This is an
SqlPattern.
Intent
Create small template tables, that aid you to build the needed result set using SQL. These tables are often included in the
from clause with
CartesianProduct and participate in complex additional restrictions in the
where clause.
Context
You try to build a nontrivial resultset, involving relationships between records 'near' to each other, or need to generate rows that are not in the database from the exisiting ones using some rules. You seem to need a variable number of
SelfJoins.
Forces
- You can't express a variable number of SelfJoins reasonably in Sql (although a possible approach is to apply SliceResultVertically iteratively)
- All the data you need are in the database, but you can't figure out the relational operations that will give the desired results.

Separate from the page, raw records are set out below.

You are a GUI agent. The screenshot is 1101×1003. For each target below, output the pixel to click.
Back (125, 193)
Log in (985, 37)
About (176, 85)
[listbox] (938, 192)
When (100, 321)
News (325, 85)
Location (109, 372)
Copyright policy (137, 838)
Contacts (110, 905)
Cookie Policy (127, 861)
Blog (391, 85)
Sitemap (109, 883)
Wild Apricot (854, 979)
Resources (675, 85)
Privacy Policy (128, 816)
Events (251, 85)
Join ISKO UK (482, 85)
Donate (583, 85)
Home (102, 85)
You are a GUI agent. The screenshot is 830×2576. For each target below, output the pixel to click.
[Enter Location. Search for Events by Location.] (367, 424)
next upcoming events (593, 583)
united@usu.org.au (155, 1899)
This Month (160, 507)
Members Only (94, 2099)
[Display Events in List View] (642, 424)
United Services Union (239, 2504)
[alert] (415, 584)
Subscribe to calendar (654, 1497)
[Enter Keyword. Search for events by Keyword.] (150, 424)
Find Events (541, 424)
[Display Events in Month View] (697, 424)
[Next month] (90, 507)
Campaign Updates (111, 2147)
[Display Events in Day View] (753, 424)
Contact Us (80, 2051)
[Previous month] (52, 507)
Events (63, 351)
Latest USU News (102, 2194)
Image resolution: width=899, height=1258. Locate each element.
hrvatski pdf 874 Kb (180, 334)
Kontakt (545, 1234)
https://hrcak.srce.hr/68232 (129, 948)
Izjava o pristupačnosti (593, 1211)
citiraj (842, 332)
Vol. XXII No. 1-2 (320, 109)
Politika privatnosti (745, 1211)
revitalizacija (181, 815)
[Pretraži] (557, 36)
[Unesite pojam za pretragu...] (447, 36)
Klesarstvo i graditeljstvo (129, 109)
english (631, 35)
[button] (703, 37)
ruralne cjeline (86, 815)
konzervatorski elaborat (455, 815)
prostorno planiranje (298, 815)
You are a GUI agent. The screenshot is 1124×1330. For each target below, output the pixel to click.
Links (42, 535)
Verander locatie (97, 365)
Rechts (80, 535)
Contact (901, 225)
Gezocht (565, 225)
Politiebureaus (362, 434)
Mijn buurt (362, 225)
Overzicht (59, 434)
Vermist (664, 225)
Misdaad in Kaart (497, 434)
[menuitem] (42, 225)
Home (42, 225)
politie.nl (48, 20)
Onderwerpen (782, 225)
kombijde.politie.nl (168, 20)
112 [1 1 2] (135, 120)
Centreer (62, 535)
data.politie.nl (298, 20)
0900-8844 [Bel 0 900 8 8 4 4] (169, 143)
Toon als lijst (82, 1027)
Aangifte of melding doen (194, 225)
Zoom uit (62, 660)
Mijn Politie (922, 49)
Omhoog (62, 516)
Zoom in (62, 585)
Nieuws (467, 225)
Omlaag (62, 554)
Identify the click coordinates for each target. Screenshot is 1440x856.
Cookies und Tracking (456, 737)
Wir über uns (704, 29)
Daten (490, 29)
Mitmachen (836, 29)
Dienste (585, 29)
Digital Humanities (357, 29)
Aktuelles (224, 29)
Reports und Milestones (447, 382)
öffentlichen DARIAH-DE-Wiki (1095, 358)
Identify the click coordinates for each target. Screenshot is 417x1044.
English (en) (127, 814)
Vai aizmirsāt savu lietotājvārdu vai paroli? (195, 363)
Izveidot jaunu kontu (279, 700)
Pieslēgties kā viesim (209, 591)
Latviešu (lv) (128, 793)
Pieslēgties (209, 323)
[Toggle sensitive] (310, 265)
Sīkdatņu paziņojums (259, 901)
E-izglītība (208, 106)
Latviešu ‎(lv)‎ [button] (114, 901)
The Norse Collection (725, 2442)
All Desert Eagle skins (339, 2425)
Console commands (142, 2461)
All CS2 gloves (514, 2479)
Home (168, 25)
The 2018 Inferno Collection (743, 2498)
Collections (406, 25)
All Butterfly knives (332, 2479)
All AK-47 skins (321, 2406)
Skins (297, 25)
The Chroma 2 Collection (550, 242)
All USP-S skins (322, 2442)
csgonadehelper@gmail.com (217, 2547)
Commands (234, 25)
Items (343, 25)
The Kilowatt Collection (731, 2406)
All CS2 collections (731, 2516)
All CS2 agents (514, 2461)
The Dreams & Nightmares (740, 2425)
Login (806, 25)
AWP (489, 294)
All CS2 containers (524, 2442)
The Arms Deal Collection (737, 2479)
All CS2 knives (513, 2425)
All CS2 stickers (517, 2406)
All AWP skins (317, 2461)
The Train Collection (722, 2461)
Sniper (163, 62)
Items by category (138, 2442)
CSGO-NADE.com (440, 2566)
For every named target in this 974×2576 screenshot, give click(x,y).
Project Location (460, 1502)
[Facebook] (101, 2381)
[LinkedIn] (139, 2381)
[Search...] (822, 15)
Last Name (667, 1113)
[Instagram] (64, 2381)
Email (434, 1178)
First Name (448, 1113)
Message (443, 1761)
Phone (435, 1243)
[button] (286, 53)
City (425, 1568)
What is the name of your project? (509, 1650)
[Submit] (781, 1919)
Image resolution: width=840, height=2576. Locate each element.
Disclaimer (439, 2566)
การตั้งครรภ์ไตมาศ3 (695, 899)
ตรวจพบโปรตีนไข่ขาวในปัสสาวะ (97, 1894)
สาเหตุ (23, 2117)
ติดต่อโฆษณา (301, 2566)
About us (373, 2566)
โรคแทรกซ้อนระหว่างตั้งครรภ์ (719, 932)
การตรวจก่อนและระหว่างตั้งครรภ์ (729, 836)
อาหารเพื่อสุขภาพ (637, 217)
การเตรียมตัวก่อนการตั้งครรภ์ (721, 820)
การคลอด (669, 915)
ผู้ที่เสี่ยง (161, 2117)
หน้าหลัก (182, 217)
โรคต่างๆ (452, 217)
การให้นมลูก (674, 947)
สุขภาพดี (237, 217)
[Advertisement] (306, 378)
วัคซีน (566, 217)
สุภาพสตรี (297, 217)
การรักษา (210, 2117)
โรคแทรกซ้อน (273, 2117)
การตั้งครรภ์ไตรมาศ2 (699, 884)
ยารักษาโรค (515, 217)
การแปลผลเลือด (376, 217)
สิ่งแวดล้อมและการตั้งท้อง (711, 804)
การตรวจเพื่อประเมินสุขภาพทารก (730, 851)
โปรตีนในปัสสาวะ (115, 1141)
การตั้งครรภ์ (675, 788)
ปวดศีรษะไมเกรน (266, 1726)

- Client-side processing is ineffective as you need to work on massive data
Solution
Create a small additional table (most often containing a single column with some integer numbers) and produce the
CartesianProduct with your table. Use the result to compute the needed fields and filter/group as necessary (
ThinkSqlAsConstraintSatisfaction).
Resulting context
The additional columns you get help to make the fields you need in the result. Having several copies of a row from the original table in the result set makes possible grouping of every row with its near ones (the predcessors and/or successors in an ordering), or to 'generate' new rows from a single existing row.
Example
For example, in order to calculate
WeightedMovingAverage over the table
data_sequence:
Idx Value
----------------------
....
45 234.5
46 245.8
47 251.5
48 250.3
49 231.0
50 252.6
.....
you create table
moving_average_mask:
Seq Weight
-----------------------
-1 0.25
0 0.5
1 0.25
and execute SQL statement:
select (moving_average_mask.Seq + data_sequence.Idx), sum(data_sequence.Value * moving_average_mask.Weight)
from data_sequence, moving_average_mask
group by (moving_average_mask.Seq + data_sequence.Idx)
having sum(moving_average_mask.Weight)=1
The result of the
CartesianProduct is every row from
data_sequence replicated three times, each copy paired with a row from
moving_average_mask:
Idx Value Seq Weight
------------------------------------------
...
46 245.8 -1 0.25
46 245.8 0 0.5
46 245.8 1 0.25
47 251.5 -1 0.25
47 251.5 0 0.5
47 251.5 1 0.25
48 250.3 -1 0.25
48 250.3 0 0.5
48 250.3 1 0.25
...
Every row is grouped with its neighbours as defined by
Idx (usually this is a date column):
Idx Value Seq Weight
------------------------------------------
...
46 245.8 -1 0.25
47 251.5 0 0.5
48 250.3 1 0.25
...
Then the average is easy to calculate.
Having clause strips both ends that do not have preceding or succeeding entries in their groups.
Another example is if you have price quotes in time, and want to use a quote for day T for day T-1, T-2, up to T-n if you miss the quotes for these days in the database. You create a table with integers 0..n, make
CartesianProduct, use
dateadd(T_column,num) instead of T_column and filter out the extra rows.
--
NikolaToshev
I have this pattern. I rediscover it every couple of years. Thanks for writing it down.